>> START Text extract

You Get Email From Scott Kubie logo

You Get Email From Scott Kubie

Subscribe
Archives
May 26, 2025

Do you think a depressed person could make this?

Hi friend,

Hit a bit of a rough patch in ye old mental health garden these past few weeks. Trying to work through it. It can be hard, when I’m low, to work on the stuff I want and need to. But as an industrious sort of person, depressed or not, I can sometimes marshal my energies toward something, a la Ben’s Do you think a depressed person could make this? stop motion film on Parks & Rec.

So: Could a depressed person make this?

CleanShot 2025-05-26 at 12.10.06@2x.png

Apparently, yes.

“This” is a new framework, ATOM (PDF), that spun out of my content strategy course. I was developing content for a lesson on how to choose and use content strategy tools, but none of the ways I'd organized them before was quite working. I’d tried the content strategy quad. I’d tried the typical plots of content strategy projects. I’d tried my own frameworks like VMT. I’d tried a mega-sorting of tools based on purpose or type or school of thought...this in particular was nearly impossible as so many tools and methods can be used to so many different ends, in so many different contexts.

>> END Text extract

[Instructions for the task]
Rewrite the newsletter passage starting with "CleanShot 2025-05-26 at" and going on through "many different contexts.", putting "ORBIT" wherever "ATOM" appears.

>> START Data segment

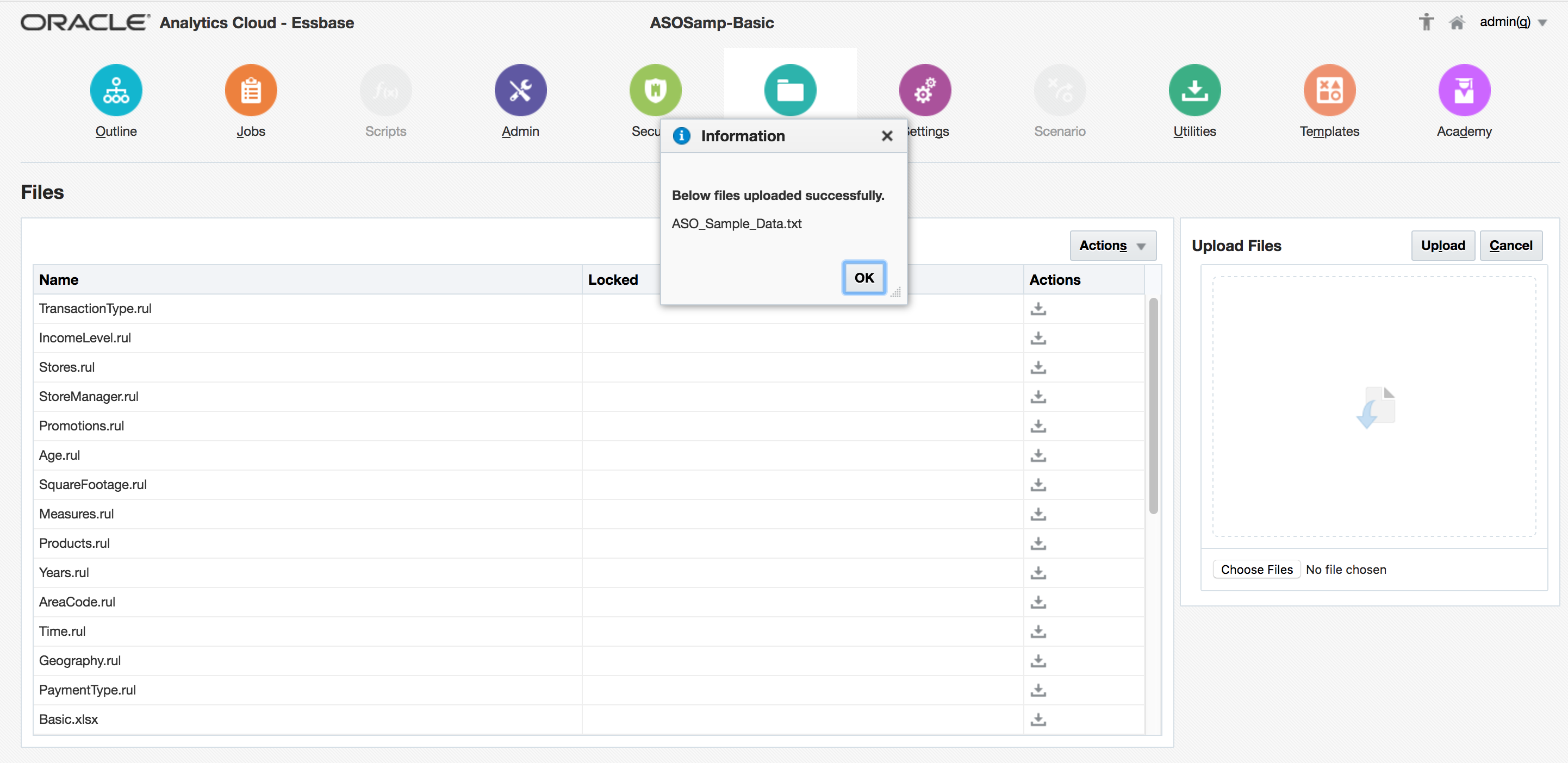Viewport: 1568px width, 763px height.
Task: Open the Jobs icon
Action: (251, 90)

>> END Data segment

[Task result]
CleanShot 2025-05-26 at 12.10.06@2x.png

Apparently, yes.

“This” is a new framework, ORBIT (PDF), that spun out of my content strategy course. I was developing content for a lesson on how to choose and use content strategy tools, but none of the ways I'd organized them before was quite working. I’d tried the content strategy quad. I’d tried the typical plots of content strategy projects. I’d tried my own frameworks like VMT. I’d tried a mega-sorting of tools based on purpose or type or school of thought...this in particular was nearly impossible as so many tools and methods can be used to so many different ends, in so many different contexts.